DescriptionSince the recent financial crisis of late 2008, several global regulatory authorities have collaboratively mandated stress-testing exercises. These exercises evaluate the potential capital shortfalls & systemic impacts on large banks in hypothetical adverse economic scenarios, which try to simulate the macro-economic conditions similar to recent crisis'. The ability to relate dynamic economic conditions with banking performance profiles to identify meaningful relationships could provide significant insights for bank capital & loss projections.
In this dissertation, the practical challenges that face bank stress-test analytics are examined and approached using advanced analytical techniques.
Initially, (1) through a rigorous examination of an economic condition estimator (ECE), which learns joint approximation representations among exogenous factors by analyzing the complex non-linear relational combinations among the real-world economic indicators using a multi-modal conditioned variational auto-encoder (MCVAE).

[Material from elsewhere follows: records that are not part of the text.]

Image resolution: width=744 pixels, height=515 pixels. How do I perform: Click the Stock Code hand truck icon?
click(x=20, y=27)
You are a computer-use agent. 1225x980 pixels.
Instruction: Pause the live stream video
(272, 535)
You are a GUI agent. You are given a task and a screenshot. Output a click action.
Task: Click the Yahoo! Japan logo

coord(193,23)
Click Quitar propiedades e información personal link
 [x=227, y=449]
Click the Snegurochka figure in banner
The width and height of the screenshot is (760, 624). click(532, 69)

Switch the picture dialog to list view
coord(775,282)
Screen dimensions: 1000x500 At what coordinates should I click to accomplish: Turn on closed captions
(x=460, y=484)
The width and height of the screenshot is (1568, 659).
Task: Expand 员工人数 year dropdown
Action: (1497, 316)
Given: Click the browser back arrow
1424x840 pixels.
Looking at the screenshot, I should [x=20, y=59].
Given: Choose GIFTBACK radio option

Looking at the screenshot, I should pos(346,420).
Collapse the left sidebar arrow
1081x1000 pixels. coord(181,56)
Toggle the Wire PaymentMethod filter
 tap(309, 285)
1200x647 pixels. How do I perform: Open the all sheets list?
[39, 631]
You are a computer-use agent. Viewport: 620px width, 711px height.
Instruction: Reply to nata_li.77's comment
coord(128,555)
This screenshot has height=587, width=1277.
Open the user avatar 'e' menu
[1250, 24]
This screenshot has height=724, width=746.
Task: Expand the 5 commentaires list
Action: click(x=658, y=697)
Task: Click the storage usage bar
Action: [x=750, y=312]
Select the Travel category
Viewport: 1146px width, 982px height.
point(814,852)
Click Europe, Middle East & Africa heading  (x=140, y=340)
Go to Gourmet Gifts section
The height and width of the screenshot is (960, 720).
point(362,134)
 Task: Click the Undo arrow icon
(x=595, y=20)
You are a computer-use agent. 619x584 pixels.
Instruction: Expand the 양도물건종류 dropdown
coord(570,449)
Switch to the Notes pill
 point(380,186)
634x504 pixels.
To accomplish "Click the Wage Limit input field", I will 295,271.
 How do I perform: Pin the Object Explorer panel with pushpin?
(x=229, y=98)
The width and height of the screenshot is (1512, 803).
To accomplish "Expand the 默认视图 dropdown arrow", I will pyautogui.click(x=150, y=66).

Experimentation on real-world economic conditions from the U.S. regulatory stress test exercise (CCAR) over the last three decades demonstrates the model's effectiveness.
Additionally, (2) a focused study on bank capital & loss prediction (BCLP) methodology that can incorporate economic conditions as an estimated variable while also considering dynamic variability of potential crisis profiles that better provide a robust prediction of capital & loss.
Demonstrations through experiments show that the BCLP model outperforms baseline & state-of-the-art methods from literature when evaluated on a sample of 1000 U.S. bank holding companies' historical consolidated financial statements (FR-9YC) from the past three decades.
Both the ECE & BCLP model frameworks together form the Integrated Multi-modal Bank Stress Test Predictor (IMBSTP) framework to provide a data-driven end to end bank stress testing analytical tool.
Lastly, (3) a preliminary overview of the Transferable Knowledge for the Bank Capital Components (TKBCC) model framework is discussed.
The framework assumes that banks inherently share hidden intrinsic qualities and leverages inductive transfer learning techniques to improve bank capital-components predictions for domain tasks with limited training data. The performance of preliminary experiments on the proposed model framework through consolidated financial statements from the China Stock Market Accounting Research Database (CSMAR), and the Wharton Research and Data Service's (WRDS) repositories from the last two decades demonstrate the utility of the TKBCC model framework.